Poccia removed the 6-ton Premier II unit from another house, cleaned and serviced it, and installed the unit in the basement of Twin Maples, confident it would provide years of service to the club. Together, the three units deliver 13 tons of conditioned air to the building and are tied to one flow center and a common earth loop, requiring the fewest watts of pumping power per ton of geothermal equipment.
Although members of The Fortnightly Club appreciate consistent temperatures in Twin Maples throughout the winter and far more manageable utility bills, they are especially pleased with the air conditioning system. Prior to the renovation, the home was not air conditioned. “For all practical purposes, this meant we could not use the building during the hot summer months, which is prime wedding time,” says Evenson. “Now, the house is available, affordable, and comfortable year-round.”
Poccia said maintenance is a cinch. “The system is easy to maintain.
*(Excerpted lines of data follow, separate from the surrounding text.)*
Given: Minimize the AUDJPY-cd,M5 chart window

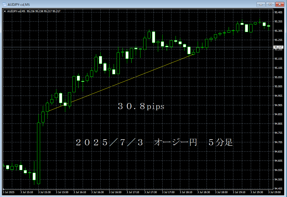Looking at the screenshot, I should coord(261,4).
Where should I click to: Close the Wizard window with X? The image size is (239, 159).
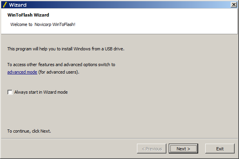coord(234,5)
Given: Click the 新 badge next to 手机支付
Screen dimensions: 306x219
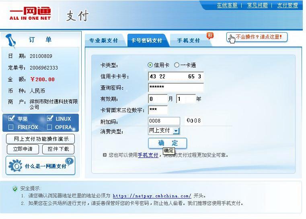Looking at the screenshot, I should pos(210,36).
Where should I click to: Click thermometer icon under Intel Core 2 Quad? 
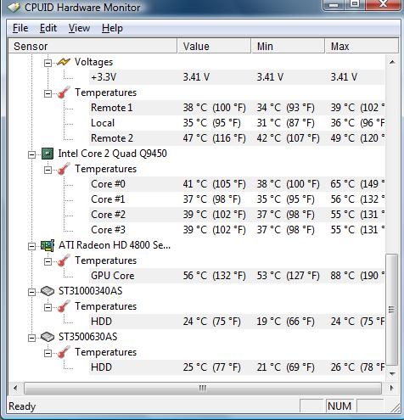(x=64, y=169)
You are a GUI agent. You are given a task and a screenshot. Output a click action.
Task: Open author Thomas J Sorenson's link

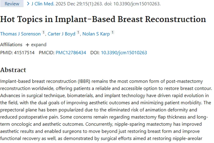click(20, 34)
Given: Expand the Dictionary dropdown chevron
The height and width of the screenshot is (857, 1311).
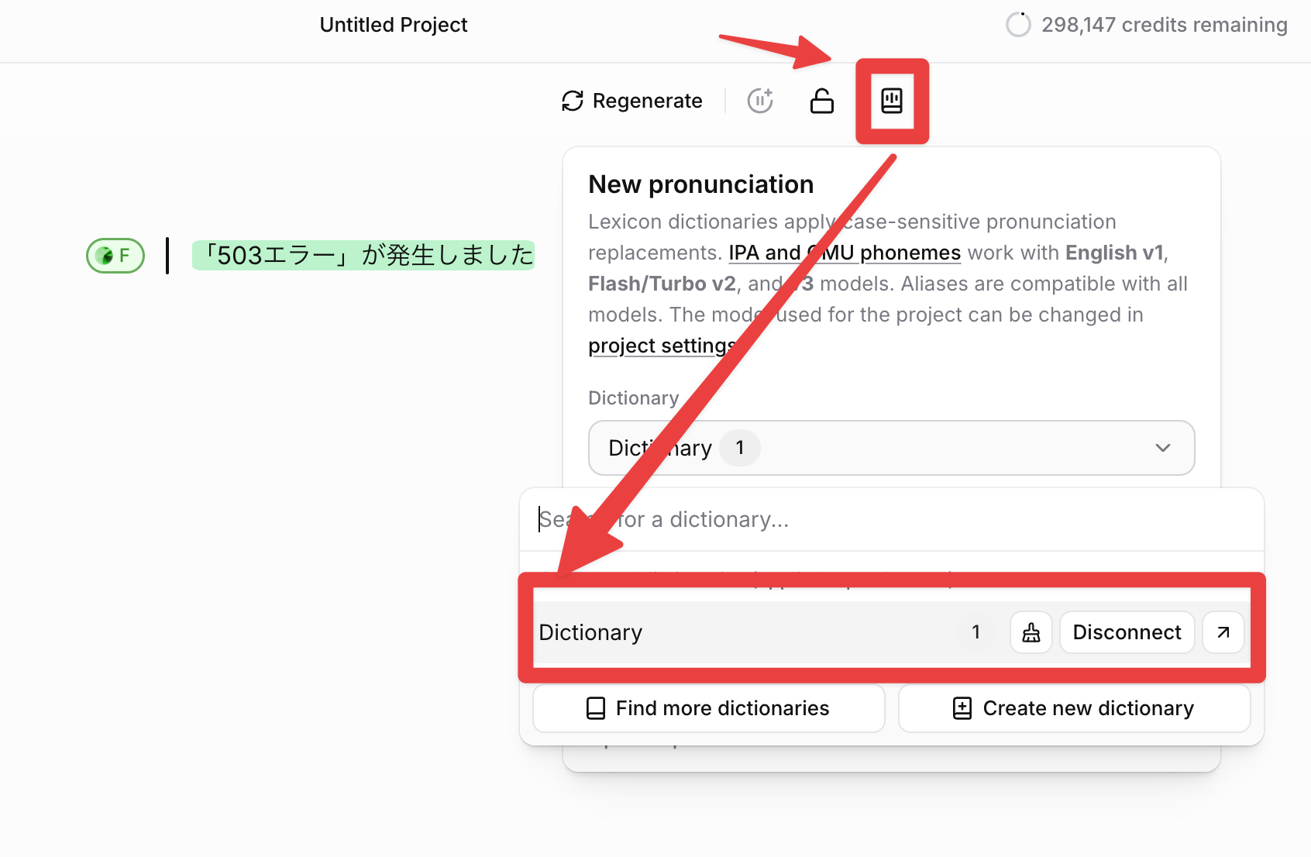Looking at the screenshot, I should tap(1162, 448).
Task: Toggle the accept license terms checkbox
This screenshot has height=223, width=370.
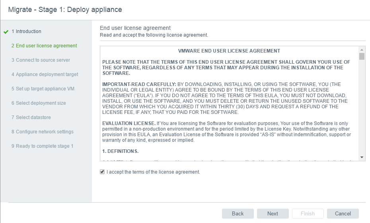Action: tap(103, 172)
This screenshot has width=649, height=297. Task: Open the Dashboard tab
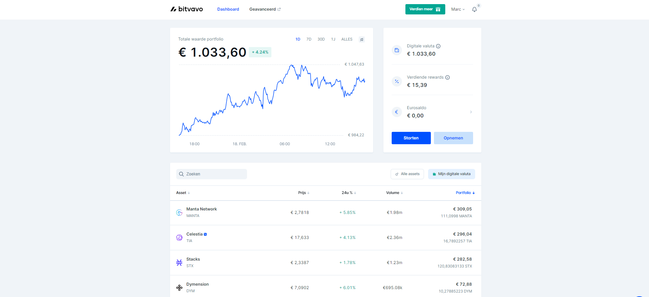click(228, 9)
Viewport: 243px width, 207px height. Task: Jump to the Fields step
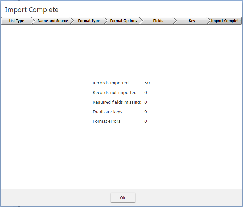[158, 21]
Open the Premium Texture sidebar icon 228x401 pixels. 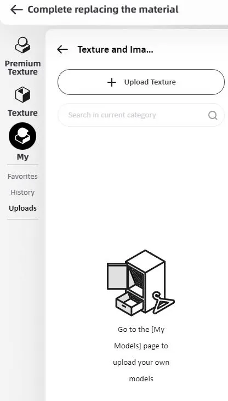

Because of all the traffic in and out of the building, we recommend that the system’s three filters be changed quarterly. We also recommend biannual service checks, but in this case, the mansion’s caretaker is able to keep an eye on the system using the WaterFurnace IntelliZone™ touch-screen control system.
“When all was said and done, the Twin Maples project demonstrated and continues to demonstrate that geothermal is a viable replacement system for an existing heating and cooling system in retrofit applications, no matter the age of the house.”
But the renovation did not end with the installation of the geothermal system. In fact, after The Fortnightly Club had completed most of the major structural repairs and replacements, they raised $1.4 million in donations of goods and services to complete work in and around the house. Forty-five designers volunteered to decorate the home’s rooms, hallways, and closets. In most cases they honored the club’s desire to go green, incorporating environmentally responsible fabrics, wall coverings, flooring, carpets, furniture, and accessories, along with Energy Star® appliances in their designs. Those who decorated the exclusively green carriage house were required to use materials that were reused, recycled, or renewable in every facet of their designs.
When the renovation was complete, The Fortnightly Club opened the Twin Maples Centennial Show House to the public, offering tours for a period of one month. Proceeds from ticket sales benefitted the Carol G. Simon Cancer Center at Overlook Hospital and the Twin Maples Historic Preservation Fund.
Today, Twin Maples regularly welcomes a variety of community organizations and provides a setting for fundraisers, meetings, and celebratory events. Some of the home’s new features include a new kitchen and pantry, barrier-free bathroom, screening room, wine cellar, and a geothermal display in the basement that helps interested parties understand how the system works.
“The Fortnightly Club definitely made the difficult, but right decision to tackle the renovation,” says Evenson. “But the real success of the project rests with the architects, designers, builders, contractors, and manufacturers who volunteered their expertise, time, services, and products to the project. People like Antonio Poccia and companies like WaterFurnace; their efforts will help ensure a second century of service at Twin Maples.”